Effect of Support Morphology of Ammonia Synthesis Catalysts
A study conducted by Kiyoshi Yamazaki et al., in collaboration with National Institute of Advanced Industrial Science and Technology (AIST), Institute of Science Tokyo, and Toyota Motor Corporation was published in the International Journal of Hydrogen Energy.
Ammonia (NH3) has attracted attention as a fuel or energy carrier to achieve a carbon neutral society, and there is a demand for the development of technology to synthesize NH3 efficiently from hydrogen (H2) derived from renewable energy and nitrogen (N2) in the air. In cooperation with AIST, Toyota Motor Corporation and Institute of Science Tokyo, we have developed a prototype NH3 synthesis system designed for local decentralized use and investigated the application of NH3 synthesis catalysts consisting mainly of ruthenium (Ru) particles and cerium oxide (CeO2) particles as a support.
In this paper, by controlling the morphology of the CeO2 support with different treatment temperatures and additives, the size of the Ru particles was adjusted to 1.6-1.8 nm, which is the most effective size for NH3 synthesis, and the migration of N2 and H2 molecules to the Ru particles was promoted, creating a catalyst with top-level activity in the world.
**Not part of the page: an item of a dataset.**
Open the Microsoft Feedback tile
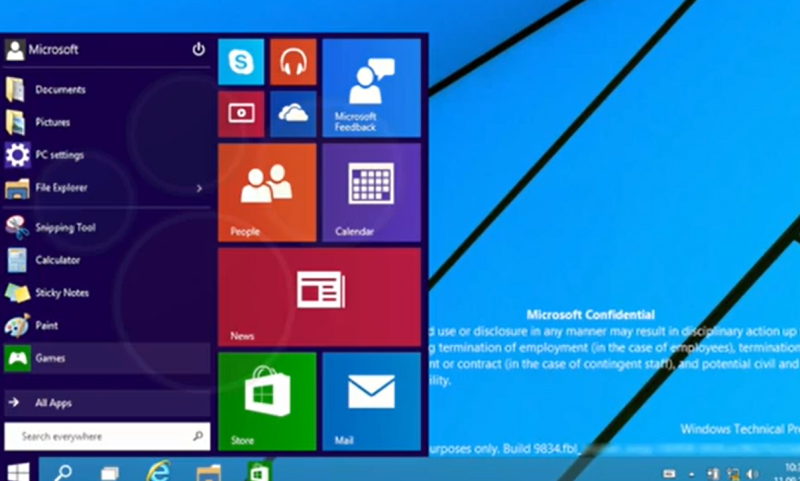This screenshot has width=800, height=481. (x=371, y=88)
This technology is expected to be widely applied to the design of supported metal catalysts and expand the role of NH3 in carbon neutral efforts.
Title: Effect of Support Morphology on the Ammonia Synthesis Activity of Ru/CeO2-based Catalysts
Authors: Yamazaki, K., Goto, Y., Kikugawa, M., Sato, A., Manaka, Y., Nanba, T., Matsumoto, H., Ookawara, S.
Journal Name: International Journal of Hydrogen Energy
Published: December 11, 2024
https://doi.org/10.1016/j.ijhydene.2024.11.053